Prospective application of DelCostello would cause inequitable results. Numerous state statutes of limitations would apply to essentially similar federal causes of action. Prospective application would extend the inconsistent results that DelCostello sought to remedy.


We hold that DelCostello applies to these cases. Our conclusion is buttressed by two recent decisions of this court. Both the panel decision in Hand after remand from the en banc court, see 712 F.2d 1350 (11th Cir.1983), and Benson v. General Motors Corp., 716 F.2d 862 (11th Cir.1983), applied DelCostello retroactively, although neither case specifically discussed the retroactivity issue.
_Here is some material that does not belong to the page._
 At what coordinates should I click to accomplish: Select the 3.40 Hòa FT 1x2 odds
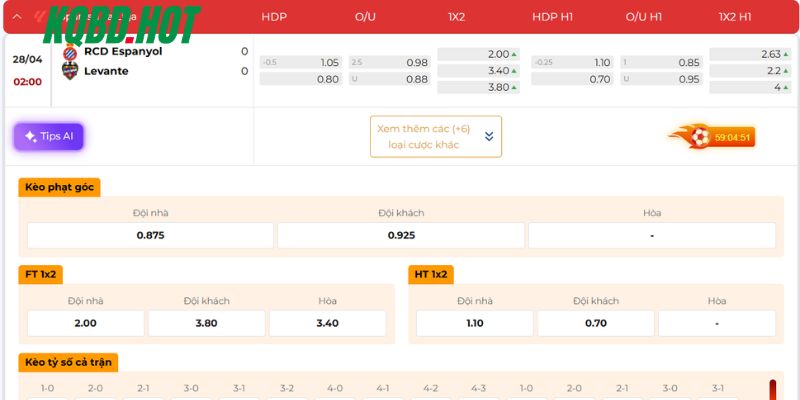pyautogui.click(x=327, y=323)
See also Ernst v. Indiana Bell Telephone Co., 717 F.2d 1036 (7th Cir.1983) (applying DelCostello retroactively with no discussion of retroactivity).
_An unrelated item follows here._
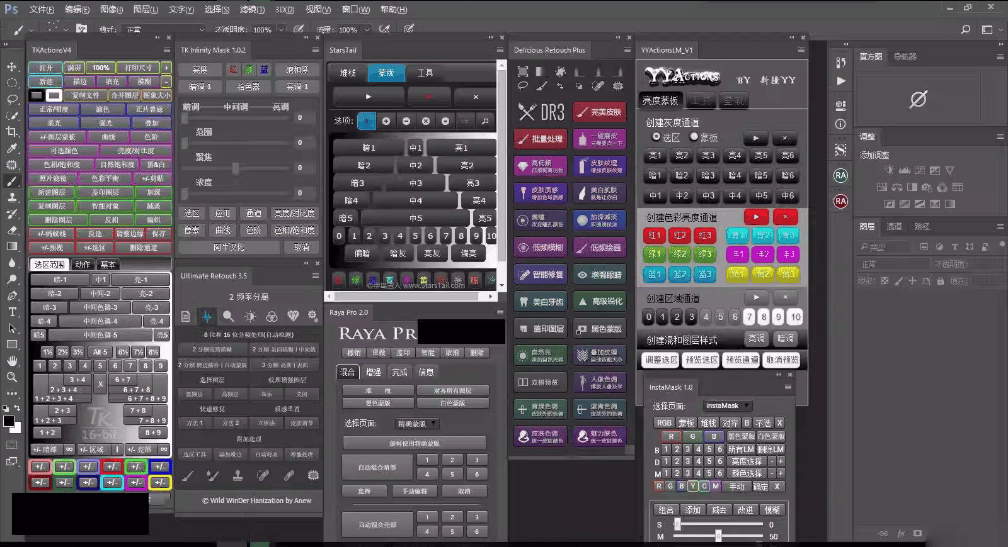The width and height of the screenshot is (1008, 547).
Task: Click the 完美皮肤 button in Delicious Retouch
Action: 604,111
II. Disposition of these cases

A. No. 81-7810


Grievance filed March 1979 and returned unprocessed by employer approximately one month later. Union failed to indicate any determination by it on the grievance, which the district court found was a breach of duty of fair representation. Plaintiff sued March 1980, approximately 11 months after union breach. There is no merit to plaintiff's argument that a remand is necessary to establish when the right of action accrued. District court denied defendants' motion for summary judgment raising timeliness. Judgment for plaintiff REVERSED.

B. No. 82-3005


Union completed processing of the grievance and decided not to present it to an arbitrator in September 1980. Plaintiff sued August 1981. Action held time barred under Florida statute, 541 F.Supp. 621. Since six months had expired, AFFIRMED.

C. No. 82-5625


Grievance denied October 1979; suit filed May 1981. Summary judgment for defendants, 538 F.Supp. 725, AFFIRMED.

D. No. 82-5115


Grievance filed June 1980, union withdrew it, and plaintiff learned of withdrawal October 1980. Suit filed May 1981. Defendants' motion to dismiss denied and interlocutory appeal granted under 28 U.S.C. Sec. 1292(b). Order denying dismissal is REVERSED.

E. Nos. 82-5194, 82-5313, and 82-5589


Grievance denied May 1979, suit filed June 1980. Judgment for defendants AFFIRMED.

F. No. 82-8137


Dispute submitted to arbitration. Arbitor's award in favor of employer in May 1980. Suit filed April 1981. Count I asserted a hybrid breach of contract/breach of duty claim. Summary judgment granted for defendants on this count, and defendant union and defendants Slad, Meers, and Turner dismissed from Count II. Final judgment granted as to union, Meers, and Turner. Summary judgment for defendants AFFIRMED.